The most real neuroscience we see in the book comes in a question-begging argument against biologist Stephen Jay Gould’s claim that religious statements and statements about the physical world derive from “nonoverlapping magisteria” and should therefore be evaluated differently. Harris seems to think that by showing similar patterns of blood-flow in brains considering either kind of statement he can prove the two kinds essentially similar. This is materialism at its crudest, scientism at its most pretentious.
Harris gives us a lot of anecdotes about squishy secularists who can’t bring themselves to make common-sense moral judgments—for example, cultural anthropologists who refuse to condemn female genital mutilation “objectively.” In his review of The Moral Landscape in the New York Times Book Review, Kwame Anthony Appiah pointed out that, according to a recent survey, two-thirds of academic philosophers consider themselves moral realists rather than relativists.
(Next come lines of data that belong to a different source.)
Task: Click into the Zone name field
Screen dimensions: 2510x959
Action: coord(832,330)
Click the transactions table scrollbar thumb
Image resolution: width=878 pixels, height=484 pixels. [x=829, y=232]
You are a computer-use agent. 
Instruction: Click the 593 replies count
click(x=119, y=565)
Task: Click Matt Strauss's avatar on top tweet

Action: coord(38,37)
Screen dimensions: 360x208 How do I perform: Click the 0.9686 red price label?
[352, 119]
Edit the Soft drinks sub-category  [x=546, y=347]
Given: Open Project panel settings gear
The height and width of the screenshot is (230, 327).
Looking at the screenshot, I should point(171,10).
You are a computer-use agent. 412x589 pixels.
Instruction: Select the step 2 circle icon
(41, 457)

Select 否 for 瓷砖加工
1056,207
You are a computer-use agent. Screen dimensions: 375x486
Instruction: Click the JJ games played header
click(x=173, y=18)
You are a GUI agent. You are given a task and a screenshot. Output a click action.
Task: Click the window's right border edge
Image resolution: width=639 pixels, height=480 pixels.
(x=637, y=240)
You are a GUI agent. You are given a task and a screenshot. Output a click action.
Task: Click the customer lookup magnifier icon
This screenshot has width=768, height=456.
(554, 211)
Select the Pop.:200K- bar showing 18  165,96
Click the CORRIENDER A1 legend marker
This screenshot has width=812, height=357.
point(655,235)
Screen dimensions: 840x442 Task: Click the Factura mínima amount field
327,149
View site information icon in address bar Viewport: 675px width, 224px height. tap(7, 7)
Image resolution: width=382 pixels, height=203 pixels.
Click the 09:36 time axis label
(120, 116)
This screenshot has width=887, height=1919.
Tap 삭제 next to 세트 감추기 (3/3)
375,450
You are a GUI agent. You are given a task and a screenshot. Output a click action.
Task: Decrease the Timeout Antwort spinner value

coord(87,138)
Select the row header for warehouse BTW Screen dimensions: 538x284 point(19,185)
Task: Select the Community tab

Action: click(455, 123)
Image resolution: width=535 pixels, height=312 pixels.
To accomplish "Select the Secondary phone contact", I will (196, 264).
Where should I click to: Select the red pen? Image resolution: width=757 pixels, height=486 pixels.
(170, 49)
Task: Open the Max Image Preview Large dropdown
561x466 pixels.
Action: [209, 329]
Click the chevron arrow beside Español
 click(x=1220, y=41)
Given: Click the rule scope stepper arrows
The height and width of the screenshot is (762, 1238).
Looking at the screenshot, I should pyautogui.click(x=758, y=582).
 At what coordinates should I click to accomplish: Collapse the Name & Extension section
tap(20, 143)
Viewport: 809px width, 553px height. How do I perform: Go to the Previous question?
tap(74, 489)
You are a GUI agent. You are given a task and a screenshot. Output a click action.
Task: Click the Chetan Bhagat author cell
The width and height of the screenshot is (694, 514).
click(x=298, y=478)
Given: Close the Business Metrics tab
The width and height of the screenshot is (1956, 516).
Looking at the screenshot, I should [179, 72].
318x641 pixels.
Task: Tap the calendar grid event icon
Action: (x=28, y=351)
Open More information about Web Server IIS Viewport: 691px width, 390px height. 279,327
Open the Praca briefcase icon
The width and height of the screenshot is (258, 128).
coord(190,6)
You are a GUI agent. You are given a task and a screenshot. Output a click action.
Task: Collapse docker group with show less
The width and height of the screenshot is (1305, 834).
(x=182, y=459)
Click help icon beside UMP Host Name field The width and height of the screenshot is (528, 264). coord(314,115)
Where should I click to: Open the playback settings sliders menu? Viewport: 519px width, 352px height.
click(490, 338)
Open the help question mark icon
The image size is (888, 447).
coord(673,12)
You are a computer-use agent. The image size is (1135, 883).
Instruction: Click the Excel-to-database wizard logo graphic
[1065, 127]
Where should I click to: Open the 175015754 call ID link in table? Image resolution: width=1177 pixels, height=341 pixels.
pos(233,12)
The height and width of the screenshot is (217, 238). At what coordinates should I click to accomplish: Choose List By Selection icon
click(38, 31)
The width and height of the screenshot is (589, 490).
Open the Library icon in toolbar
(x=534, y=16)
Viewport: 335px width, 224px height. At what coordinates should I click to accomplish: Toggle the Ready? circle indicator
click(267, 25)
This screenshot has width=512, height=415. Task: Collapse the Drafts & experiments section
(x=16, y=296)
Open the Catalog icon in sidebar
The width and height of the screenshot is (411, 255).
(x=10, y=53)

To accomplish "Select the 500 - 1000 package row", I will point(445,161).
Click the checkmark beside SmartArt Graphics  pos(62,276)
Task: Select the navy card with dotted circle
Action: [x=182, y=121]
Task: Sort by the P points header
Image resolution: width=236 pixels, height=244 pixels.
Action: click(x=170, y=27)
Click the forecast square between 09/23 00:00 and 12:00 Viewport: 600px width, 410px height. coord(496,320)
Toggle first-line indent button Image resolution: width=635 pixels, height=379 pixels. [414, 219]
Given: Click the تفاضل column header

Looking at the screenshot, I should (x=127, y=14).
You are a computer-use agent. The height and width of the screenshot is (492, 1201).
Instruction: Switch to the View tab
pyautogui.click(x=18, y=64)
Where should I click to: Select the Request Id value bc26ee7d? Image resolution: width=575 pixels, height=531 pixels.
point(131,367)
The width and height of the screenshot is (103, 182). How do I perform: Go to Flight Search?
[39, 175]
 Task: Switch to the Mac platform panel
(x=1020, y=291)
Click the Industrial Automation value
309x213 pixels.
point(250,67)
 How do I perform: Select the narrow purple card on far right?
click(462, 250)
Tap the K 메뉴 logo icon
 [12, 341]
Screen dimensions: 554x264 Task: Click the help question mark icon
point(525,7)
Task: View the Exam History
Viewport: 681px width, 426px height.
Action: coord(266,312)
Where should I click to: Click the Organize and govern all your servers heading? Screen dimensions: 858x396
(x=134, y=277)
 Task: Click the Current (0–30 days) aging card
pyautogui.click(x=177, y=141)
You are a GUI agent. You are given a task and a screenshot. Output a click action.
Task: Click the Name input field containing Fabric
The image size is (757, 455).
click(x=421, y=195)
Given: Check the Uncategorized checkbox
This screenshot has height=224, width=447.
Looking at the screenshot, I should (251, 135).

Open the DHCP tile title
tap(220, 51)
The cowardly moral relativism that Harris decries isn’t quite as rampant as he suggests. He presents his new book as a sort of therapeutic intervention in the culture wars, but if secular liberals were mostly spineless relativists, why would they have involved themselves in such a war to begin with? The evidence available in any newspaper indicates, unsurprisingly, that there is no lack of moral certainty on either side of the culture wars.
Harris helpfully reminds us that the fact that the Osama bin Ladens of the world disagree with the prevailing liberal consensus doesn’t mean that morality is agent-relative any more than the fact that some Amazonian tribe still believes the sun revolves around the earth means that our scientific consensus about the solar system is culture-relative. Fair enough, but, as the culture wars show, there remain large gaps in the liberal consensus. To the extent that we still have genuine doubts and disagreements about morality, it isn’t clear that the speculative neuroscience Harris offers will help us much. And to the extent that there is consensus about morality, it isn’t clear that we need its help.